#### Direction
Rewrite all the items below, replacing every "Viewport" with "Window" and leaving the rest unchanged.

#### Material to process
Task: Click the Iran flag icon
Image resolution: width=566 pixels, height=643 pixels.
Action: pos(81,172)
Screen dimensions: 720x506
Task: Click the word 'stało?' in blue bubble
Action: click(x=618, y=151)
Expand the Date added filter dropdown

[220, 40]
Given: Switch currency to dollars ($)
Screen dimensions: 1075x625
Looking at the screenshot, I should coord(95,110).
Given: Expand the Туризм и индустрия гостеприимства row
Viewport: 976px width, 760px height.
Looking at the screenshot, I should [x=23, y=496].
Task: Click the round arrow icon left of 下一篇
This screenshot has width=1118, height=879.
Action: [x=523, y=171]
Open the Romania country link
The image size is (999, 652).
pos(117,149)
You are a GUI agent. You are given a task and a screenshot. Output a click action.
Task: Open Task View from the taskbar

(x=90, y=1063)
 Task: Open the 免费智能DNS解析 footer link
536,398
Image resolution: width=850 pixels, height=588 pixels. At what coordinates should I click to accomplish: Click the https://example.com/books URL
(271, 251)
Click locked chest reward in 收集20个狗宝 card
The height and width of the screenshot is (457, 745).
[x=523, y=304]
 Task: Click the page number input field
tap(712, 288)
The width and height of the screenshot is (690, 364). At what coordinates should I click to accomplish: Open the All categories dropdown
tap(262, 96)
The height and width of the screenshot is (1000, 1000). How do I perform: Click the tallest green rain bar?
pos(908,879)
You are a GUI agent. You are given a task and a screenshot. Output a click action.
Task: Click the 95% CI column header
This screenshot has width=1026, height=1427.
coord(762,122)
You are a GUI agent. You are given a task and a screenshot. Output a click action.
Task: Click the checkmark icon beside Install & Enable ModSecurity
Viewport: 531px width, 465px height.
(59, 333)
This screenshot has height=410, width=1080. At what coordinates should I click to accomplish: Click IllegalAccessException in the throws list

#### Answer to the task
Task: Click the Iran flag icon
Image resolution: width=566 pixels, height=643 pixels.
Action: pos(81,172)
Screen dimensions: 720x506
Task: Click the word 'stało?' in blue bubble
Action: click(x=618, y=151)
Expand the Date added filter dropdown

[220, 40]
Given: Switch currency to dollars ($)
Screen dimensions: 1075x625
Looking at the screenshot, I should coord(95,110).
Given: Expand the Туризм и индустрия гостеприимства row
Window: 976px width, 760px height.
Looking at the screenshot, I should [x=23, y=496].
Task: Click the round arrow icon left of 下一篇
This screenshot has width=1118, height=879.
Action: [x=523, y=171]
Open the Romania country link
The image size is (999, 652).
pos(117,149)
You are a GUI agent. You are given a task and a screenshot. Output a click action.
Task: Open Task View from the taskbar

(x=90, y=1063)
 Task: Open the 免费智能DNS解析 footer link
536,398
Image resolution: width=850 pixels, height=588 pixels. At what coordinates should I click to accomplish: Click the https://example.com/books URL
(271, 251)
Click locked chest reward in 收集20个狗宝 card
The height and width of the screenshot is (457, 745).
[x=523, y=304]
 Task: Click the page number input field
tap(712, 288)
The width and height of the screenshot is (690, 364). At what coordinates should I click to accomplish: Open the All categories dropdown
tap(262, 96)
The height and width of the screenshot is (1000, 1000). How do I perform: Click the tallest green rain bar?
pos(908,879)
You are a GUI agent. You are given a task and a screenshot. Output a click action.
Task: Click the 95% CI column header
This screenshot has width=1026, height=1427.
coord(762,122)
You are a GUI agent. You are given a task and a screenshot. Output a click action.
Task: Click the checkmark icon beside Install & Enable ModSecurity
Window: 531px width, 465px height.
(59, 333)
This screenshot has height=410, width=1080. At what coordinates should I click to accomplish: Click IllegalAccessException in the throws list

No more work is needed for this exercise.